PLOT: A once-brutal warrior who has renounced his violent ways finds himself on a quest to save a young woman from a vicious and demonic army.

REVIEW: SOLOMON KANE is a lot more enjoyable than it has any right to be. As straight-faced and noble as its title character, the movie could have played things tongue-in-cheek ala THE MUMMY, which would have been disastrous, but it's determined to be taken seriously, which infuses it with a kind of likable charm – even if it never reaches any great heights or transcends the limitations of its genre.

We meet Solomon Kane when he's a real brute.
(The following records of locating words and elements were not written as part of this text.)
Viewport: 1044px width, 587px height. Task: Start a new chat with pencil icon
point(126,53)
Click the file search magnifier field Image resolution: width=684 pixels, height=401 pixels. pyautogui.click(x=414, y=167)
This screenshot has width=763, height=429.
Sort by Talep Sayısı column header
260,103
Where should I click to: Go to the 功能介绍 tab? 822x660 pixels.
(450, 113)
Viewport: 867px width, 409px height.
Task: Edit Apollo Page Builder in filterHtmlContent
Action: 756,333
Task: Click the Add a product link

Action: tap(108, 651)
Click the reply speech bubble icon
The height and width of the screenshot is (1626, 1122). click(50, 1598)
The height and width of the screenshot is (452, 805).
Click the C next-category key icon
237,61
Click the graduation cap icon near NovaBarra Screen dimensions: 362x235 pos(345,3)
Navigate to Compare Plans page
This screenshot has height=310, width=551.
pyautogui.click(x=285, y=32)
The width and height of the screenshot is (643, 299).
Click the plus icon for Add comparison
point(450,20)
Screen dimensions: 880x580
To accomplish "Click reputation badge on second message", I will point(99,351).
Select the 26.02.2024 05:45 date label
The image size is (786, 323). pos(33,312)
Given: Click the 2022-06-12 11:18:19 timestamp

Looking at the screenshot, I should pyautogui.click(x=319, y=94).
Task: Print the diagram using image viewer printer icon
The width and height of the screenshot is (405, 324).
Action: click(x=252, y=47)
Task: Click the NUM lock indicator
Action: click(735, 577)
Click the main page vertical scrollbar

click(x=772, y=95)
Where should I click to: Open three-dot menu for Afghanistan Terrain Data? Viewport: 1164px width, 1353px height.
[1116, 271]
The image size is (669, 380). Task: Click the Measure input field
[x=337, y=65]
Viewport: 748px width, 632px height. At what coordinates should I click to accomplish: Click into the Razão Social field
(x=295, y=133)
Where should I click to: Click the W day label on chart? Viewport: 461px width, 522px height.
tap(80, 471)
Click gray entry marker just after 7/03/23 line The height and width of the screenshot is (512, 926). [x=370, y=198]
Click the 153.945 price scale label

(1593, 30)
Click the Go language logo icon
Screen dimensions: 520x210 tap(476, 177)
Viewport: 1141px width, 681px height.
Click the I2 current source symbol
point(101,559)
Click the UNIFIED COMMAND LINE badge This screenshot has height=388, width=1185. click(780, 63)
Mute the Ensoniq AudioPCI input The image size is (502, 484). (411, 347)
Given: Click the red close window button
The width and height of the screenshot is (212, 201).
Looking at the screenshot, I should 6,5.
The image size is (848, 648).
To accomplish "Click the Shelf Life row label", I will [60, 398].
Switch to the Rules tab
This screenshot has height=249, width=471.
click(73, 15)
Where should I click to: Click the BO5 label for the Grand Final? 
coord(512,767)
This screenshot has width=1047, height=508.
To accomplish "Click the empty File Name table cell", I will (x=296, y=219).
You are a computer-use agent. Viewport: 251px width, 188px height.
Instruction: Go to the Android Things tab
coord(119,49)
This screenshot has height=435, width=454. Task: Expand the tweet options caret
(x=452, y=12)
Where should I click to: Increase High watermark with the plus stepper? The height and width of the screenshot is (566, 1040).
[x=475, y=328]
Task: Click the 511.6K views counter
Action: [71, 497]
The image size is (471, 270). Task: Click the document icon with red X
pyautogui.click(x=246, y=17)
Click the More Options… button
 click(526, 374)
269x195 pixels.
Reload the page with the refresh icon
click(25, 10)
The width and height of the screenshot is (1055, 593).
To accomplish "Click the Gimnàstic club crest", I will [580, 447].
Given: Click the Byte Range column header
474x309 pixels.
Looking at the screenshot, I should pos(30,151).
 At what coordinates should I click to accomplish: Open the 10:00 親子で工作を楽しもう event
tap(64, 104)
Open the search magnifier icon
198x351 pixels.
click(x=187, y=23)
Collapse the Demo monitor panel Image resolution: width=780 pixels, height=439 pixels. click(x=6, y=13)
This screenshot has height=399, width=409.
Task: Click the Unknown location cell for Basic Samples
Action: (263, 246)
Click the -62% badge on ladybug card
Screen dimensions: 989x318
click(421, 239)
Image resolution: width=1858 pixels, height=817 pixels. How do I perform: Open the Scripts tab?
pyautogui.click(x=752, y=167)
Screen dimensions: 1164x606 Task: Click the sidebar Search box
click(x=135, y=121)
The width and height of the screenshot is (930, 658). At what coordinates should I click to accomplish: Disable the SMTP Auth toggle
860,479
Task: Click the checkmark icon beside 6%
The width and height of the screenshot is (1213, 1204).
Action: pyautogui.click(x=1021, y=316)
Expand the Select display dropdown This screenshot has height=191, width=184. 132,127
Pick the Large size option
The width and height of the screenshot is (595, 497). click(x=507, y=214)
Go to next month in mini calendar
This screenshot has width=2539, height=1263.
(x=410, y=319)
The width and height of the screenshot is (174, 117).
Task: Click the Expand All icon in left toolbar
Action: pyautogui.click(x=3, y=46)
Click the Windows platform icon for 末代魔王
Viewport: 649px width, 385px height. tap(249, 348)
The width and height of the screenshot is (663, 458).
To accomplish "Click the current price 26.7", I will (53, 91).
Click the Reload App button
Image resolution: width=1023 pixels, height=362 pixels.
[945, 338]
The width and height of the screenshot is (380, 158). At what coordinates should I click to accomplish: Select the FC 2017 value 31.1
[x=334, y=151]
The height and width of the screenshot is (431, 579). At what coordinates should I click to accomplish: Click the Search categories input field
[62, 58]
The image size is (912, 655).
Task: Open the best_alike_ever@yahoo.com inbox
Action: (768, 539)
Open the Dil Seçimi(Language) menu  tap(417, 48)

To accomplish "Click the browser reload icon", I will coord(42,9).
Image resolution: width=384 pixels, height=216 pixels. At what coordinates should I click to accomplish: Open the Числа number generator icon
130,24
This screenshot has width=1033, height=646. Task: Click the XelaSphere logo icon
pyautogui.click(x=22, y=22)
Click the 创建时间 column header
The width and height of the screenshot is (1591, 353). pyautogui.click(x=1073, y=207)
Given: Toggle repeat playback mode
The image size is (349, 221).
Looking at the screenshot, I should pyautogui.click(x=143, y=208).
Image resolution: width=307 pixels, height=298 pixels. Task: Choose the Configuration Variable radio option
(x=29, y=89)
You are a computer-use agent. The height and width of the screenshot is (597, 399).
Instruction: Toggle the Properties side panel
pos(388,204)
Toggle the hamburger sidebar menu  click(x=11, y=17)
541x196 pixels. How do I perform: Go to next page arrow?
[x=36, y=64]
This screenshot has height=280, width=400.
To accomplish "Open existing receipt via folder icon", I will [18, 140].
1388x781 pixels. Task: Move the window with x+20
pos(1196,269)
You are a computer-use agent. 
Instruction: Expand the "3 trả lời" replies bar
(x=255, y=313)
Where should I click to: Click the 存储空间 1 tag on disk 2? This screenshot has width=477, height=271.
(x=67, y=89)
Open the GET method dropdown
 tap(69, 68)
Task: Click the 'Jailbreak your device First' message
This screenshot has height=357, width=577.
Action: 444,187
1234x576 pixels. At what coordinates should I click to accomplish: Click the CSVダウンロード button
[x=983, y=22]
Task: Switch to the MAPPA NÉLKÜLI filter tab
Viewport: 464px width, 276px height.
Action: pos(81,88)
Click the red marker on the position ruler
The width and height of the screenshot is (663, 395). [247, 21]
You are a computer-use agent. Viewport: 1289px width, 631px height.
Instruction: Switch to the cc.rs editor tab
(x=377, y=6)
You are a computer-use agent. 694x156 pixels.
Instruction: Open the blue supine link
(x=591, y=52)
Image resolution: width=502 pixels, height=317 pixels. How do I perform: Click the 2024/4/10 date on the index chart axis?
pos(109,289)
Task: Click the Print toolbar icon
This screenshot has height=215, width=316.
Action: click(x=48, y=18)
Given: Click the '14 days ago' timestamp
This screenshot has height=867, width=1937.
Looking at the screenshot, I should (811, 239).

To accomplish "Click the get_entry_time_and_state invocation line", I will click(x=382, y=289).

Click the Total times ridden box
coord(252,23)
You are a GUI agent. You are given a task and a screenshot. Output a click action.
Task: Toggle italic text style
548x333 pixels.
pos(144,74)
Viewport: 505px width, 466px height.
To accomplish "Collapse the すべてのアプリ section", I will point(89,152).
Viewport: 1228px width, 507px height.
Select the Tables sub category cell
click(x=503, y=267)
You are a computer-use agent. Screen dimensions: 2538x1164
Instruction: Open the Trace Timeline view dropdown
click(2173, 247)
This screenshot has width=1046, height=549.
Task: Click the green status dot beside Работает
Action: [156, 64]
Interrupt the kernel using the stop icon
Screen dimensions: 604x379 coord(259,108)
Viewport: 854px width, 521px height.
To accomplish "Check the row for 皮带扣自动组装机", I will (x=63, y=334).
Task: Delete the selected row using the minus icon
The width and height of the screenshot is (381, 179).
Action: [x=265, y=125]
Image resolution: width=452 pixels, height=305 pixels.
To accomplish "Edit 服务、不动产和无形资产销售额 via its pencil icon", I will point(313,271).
A captain for the British army in 16th century Africa, Kane and his men easily cut down their enemies, and do so with relish. During a raid on a castle, Kane comes up against an opposition of a different kind: The Devil's Reaper, who is there to claim Kane's soul. Shockingly, Kane escapes, with a newfound determination to do something good with his life.

Years later, we find Kane shacked up with a group of monks, having completely renounced violence. He's forced to leave, however, and embarks on a mission to reunite with his father and claim his family fortune. (He and his pop had a falling out decades ago, so it's a task easier said than done.) Along the way he encounters the kindness of the Crowthorn family, led by wise William (Pete Postlethwaite), who allow him to travel with them and share in their food and good graces. In turn, he acts as something of a bodyguard for them, and a member of the family he quickly becomes.

Unfortunately and predictably, this happiness can't last very long. The Crowthorns and Kane are besieged by a savage horde that has been pillaging the land in the service of some dark ruler. Trying to honor his own pledge to be violence-free, Kane watches as most of the family is done for. The daughter, Meredith (Rachel Hurd-Wood), is taken as a powerless Kane is left for dead. Naturally, this cannot stand, and Kane must pull himself up by the bootstraps and hunt the barbarians, save the girl, and risk having his soul damned forever.

SOLOMON has cheesy effects and cheesier dialogue; it seems a bit of a relic in how overwrought and melodramatic it often gets (it's often like a cross between a 50s biblical epic and a medieval fantasy from the 80s in the CONAN THE BARBARIAN mold). I'd even go so far as to say it gets unintentionally funny in several scenes, so sincere it remains throughout, but it's filled with enough blood, guts and swordplay to entertain.

Bassett stages a handful of effectively creepy sequences, like one where Solomon happens upon the rubble of a church overseen by a deranged priest (Mackenzie Crook, Gareth from the original “Office”) and a vampiric congregation, and he generally controls the action well. The climax admittedly gets a little ridiculous (cue the fire-demon from hell!) but its bombastic and amusing and doesn't stray from its humorless, businesslike approach.

Businesslike is also a good way to describe Purefoy. Stone-faced and morose, he's a leading man with a little charisma and an ample helping of gruffness. Not necessarily possessing the star-power of a major leading man, Purefoy seems made to headline a B-movie like this one. Bassett surrounds him with a reliable supporting cast that includes Max Von Sydow, Alice Krige, Jason Flemyng and Postlethwaite, who all add necessary flavor to the dark flick.

Extra Tidbit: SOLOMON KANE opens on September 28th.